SELECTED EXCERPT
++++++++++

This method computes the FFT of the time series and returns the index of the largest peak. This peak corresponds to the frequency \(f\), so the frequency is converted to a period using \(ceil(1 / f)\). If no peak is found, the period is estimated as 1.
- Parameters
data (
array_like
) – Array containing the time series data.- Returns
period – Estimated period size of the time series.
- Return type
Examples
Estimate the period length of a simple sine curve:
>>> import numpy as np >>> rng = np.random.default_rng(42) >>> data = np.sin(np.linspace(0, 8*np.pi, 1000)) + rng.random(1000)/10 >>> from periodicity_detection import fft >>> period = fft(data)
References
- https://stackoverflow.com/a/59267175 :
StackOverflow answer on which this method is based on.
periodicity_detection.find_length¶
- periodicity_detection.find_length(data: ndarray) int ¶
find_length-method from the TSB-UAD repository.
This method of determining the period size of a signal uses the highest spike in the ACF. The idea is taken from the TSB-UAD repository. # noqa: E501
Note
This method uses a couple of magic numbers and might not work well on some datasets.
- Parameters
data (
array_like
) – Array containing the time series data.- Returns
period – Estimated period size of the time series.
- Return type
Examples
Estimate the period length of a simple sine curve:
>>> import numpy as np >>> rng = np.random.default_rng(42) >>> data = np.sin(np.linspace(0, 8*np.pi, 1000)) + rng.random(1000)/10 >>> from periodicity_detection import find_length >>> period = find_length(data)
References
- https://github.com/TheDatumOrg/TSB-UAD :
TSB-UAD repository.
periodicity_detection.findfrequency¶
- periodicity_detection.findfrequency(data: ndarray, detrend: bool = True) int ¶
Returns the period of the dominant frequency of a time series (average cycle length).

++++++++++

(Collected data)

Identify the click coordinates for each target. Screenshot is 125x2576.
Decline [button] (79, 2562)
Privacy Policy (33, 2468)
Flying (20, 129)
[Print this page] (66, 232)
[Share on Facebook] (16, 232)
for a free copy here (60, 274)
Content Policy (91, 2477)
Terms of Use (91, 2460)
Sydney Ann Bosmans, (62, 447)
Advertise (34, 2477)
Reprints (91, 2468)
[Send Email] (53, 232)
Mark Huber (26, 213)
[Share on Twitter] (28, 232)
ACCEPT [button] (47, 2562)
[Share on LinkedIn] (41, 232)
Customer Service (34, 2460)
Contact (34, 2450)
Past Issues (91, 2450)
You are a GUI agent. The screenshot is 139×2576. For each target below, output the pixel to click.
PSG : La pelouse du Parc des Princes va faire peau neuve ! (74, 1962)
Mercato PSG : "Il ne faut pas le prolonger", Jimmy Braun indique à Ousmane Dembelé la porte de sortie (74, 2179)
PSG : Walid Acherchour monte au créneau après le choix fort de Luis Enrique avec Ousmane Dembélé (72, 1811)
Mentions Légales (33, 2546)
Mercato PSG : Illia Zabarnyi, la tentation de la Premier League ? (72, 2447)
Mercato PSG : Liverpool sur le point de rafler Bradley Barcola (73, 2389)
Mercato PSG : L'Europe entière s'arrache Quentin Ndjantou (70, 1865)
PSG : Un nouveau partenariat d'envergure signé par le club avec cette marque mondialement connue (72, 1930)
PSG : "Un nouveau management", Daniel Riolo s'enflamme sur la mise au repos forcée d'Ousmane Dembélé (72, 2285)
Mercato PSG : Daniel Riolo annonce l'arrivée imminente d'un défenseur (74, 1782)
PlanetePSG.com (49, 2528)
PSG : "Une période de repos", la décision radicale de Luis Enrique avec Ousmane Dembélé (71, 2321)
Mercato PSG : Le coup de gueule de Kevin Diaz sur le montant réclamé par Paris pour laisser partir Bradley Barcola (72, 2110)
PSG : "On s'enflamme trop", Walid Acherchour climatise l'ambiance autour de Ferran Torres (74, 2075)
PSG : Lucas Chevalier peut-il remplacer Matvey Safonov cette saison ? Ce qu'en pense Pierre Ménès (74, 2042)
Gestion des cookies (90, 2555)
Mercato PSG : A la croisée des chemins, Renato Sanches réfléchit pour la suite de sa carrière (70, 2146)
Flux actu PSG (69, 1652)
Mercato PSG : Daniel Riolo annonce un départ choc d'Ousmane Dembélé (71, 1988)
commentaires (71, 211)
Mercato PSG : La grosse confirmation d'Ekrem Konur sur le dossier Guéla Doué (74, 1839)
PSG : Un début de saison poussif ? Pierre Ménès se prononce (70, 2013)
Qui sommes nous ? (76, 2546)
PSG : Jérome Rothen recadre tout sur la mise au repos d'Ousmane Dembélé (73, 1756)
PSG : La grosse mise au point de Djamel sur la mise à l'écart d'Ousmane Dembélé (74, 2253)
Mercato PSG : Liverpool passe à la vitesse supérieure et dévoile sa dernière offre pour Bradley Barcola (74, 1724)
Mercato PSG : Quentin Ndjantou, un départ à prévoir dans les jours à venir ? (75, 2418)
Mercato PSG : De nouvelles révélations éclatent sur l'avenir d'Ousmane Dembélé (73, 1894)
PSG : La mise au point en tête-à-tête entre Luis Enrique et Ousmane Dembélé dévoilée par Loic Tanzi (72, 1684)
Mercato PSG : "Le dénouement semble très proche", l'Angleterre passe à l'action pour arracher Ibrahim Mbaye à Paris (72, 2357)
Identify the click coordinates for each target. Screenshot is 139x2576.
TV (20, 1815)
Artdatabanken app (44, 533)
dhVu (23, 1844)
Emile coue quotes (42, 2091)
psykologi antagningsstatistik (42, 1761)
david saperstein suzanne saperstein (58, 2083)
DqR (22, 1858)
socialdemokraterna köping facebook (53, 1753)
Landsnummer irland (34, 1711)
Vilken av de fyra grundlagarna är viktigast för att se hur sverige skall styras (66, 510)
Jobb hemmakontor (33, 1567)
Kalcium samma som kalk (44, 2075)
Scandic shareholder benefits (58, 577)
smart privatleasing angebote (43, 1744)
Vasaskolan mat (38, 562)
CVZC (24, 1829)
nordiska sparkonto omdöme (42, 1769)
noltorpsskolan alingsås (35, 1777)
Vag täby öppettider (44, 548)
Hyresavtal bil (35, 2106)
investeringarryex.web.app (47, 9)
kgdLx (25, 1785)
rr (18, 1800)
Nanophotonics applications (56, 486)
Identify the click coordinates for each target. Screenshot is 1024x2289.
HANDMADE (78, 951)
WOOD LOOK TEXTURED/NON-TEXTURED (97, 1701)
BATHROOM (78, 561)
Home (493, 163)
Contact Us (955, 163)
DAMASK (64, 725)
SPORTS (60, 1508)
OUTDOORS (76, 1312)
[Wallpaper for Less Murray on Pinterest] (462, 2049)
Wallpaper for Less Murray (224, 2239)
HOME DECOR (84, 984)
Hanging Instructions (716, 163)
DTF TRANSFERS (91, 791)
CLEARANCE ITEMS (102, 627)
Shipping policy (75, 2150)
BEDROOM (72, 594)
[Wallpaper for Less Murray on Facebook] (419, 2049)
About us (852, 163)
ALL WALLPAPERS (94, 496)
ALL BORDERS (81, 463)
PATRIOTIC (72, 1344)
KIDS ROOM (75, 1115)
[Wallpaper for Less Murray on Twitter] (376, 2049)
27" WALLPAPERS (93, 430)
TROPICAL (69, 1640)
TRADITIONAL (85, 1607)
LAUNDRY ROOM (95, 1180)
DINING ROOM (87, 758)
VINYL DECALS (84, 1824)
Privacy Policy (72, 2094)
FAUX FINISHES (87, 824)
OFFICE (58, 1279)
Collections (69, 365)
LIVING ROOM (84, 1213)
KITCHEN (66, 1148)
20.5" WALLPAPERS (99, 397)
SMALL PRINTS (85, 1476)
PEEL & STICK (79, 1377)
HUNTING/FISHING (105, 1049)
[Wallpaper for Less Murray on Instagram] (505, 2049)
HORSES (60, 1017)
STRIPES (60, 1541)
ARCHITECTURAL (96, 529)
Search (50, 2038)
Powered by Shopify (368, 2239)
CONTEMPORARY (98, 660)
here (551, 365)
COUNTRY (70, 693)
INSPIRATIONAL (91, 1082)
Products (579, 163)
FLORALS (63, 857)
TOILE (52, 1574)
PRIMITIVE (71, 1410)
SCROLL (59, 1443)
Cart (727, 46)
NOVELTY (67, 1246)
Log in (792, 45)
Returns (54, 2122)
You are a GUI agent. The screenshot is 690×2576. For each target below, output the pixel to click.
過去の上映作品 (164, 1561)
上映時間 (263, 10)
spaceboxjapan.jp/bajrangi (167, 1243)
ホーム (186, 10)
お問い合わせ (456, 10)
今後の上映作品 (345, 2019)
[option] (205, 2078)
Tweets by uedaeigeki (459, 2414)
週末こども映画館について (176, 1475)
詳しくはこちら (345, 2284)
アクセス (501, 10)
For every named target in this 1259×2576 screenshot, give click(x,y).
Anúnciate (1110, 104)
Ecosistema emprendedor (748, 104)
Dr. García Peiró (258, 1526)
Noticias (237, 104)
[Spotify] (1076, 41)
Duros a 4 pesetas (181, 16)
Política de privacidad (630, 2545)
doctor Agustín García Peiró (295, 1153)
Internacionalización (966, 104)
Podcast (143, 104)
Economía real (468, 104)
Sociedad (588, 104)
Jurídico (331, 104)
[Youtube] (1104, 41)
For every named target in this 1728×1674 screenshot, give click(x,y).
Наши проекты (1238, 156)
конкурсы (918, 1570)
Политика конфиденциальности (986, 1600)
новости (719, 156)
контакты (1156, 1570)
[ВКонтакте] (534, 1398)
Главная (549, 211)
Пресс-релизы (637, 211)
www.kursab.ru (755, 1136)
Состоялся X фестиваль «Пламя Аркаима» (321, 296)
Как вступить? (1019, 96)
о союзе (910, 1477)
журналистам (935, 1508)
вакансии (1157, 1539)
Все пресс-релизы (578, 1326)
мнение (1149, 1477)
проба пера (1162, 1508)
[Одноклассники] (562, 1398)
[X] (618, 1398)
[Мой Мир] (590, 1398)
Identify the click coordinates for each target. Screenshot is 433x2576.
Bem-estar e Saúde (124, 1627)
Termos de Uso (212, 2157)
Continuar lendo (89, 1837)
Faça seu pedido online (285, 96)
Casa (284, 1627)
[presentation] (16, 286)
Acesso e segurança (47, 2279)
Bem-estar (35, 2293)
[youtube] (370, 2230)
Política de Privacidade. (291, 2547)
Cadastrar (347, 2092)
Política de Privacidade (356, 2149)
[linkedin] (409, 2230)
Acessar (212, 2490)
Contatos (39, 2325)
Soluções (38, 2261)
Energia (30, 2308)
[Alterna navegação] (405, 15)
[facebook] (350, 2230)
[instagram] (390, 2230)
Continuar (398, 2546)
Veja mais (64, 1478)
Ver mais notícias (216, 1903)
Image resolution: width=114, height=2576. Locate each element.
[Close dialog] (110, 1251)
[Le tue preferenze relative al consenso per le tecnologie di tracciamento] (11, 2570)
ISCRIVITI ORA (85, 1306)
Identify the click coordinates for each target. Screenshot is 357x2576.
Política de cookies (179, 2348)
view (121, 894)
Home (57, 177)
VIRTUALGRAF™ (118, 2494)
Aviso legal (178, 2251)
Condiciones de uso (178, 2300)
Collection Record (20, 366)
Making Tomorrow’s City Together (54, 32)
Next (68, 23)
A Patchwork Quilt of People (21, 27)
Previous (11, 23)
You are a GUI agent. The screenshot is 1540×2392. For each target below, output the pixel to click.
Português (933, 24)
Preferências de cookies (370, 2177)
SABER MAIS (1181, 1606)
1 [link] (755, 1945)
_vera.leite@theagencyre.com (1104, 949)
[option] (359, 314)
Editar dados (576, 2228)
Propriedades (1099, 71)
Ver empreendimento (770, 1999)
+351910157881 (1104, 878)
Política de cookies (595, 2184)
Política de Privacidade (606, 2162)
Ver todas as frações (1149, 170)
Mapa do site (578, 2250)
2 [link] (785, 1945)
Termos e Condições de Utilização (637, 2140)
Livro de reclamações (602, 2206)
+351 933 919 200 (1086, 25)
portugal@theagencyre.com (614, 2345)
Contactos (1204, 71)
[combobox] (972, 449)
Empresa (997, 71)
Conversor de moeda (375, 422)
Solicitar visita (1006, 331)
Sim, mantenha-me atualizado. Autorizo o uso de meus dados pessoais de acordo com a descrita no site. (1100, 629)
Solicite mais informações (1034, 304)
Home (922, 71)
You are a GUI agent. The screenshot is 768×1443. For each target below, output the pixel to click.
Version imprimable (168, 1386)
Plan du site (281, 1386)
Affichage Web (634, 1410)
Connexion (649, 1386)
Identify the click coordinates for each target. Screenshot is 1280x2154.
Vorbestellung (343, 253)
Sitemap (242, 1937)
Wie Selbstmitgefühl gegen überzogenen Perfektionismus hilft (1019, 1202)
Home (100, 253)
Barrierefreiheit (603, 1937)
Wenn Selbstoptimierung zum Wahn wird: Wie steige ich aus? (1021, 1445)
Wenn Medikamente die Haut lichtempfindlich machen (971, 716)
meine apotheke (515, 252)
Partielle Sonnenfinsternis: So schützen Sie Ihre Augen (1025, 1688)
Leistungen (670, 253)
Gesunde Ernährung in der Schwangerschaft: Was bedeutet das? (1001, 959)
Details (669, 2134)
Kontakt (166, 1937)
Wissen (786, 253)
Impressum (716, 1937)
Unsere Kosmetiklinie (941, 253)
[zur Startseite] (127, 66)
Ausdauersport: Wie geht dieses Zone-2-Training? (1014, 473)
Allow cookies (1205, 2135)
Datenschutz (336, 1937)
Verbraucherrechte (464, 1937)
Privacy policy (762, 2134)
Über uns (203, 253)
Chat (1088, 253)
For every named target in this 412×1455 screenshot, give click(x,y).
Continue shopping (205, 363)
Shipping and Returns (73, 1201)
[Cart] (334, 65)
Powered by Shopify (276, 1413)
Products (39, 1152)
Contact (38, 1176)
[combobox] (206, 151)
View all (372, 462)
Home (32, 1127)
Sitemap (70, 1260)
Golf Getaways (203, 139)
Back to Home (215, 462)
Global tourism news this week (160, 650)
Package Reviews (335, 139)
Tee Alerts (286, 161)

++++++++++

WHAT YOU HAVE TO DO
Copy the portion of the periodicity detection documentation starting at "periodicity_detection.find_length¶" and ending at "on some datasets.", word for word.

SOLUTION TO THIS TASK
periodicity_detection.find_length¶
- periodicity_detection.find_length(data: ndarray) int ¶
find_length-method from the TSB-UAD repository.
This method of determining the period size of a signal uses the highest spike in the ACF. The idea is taken from the TSB-UAD repository. # noqa: E501
Note
This method uses a couple of magic numbers and might not work well on some datasets.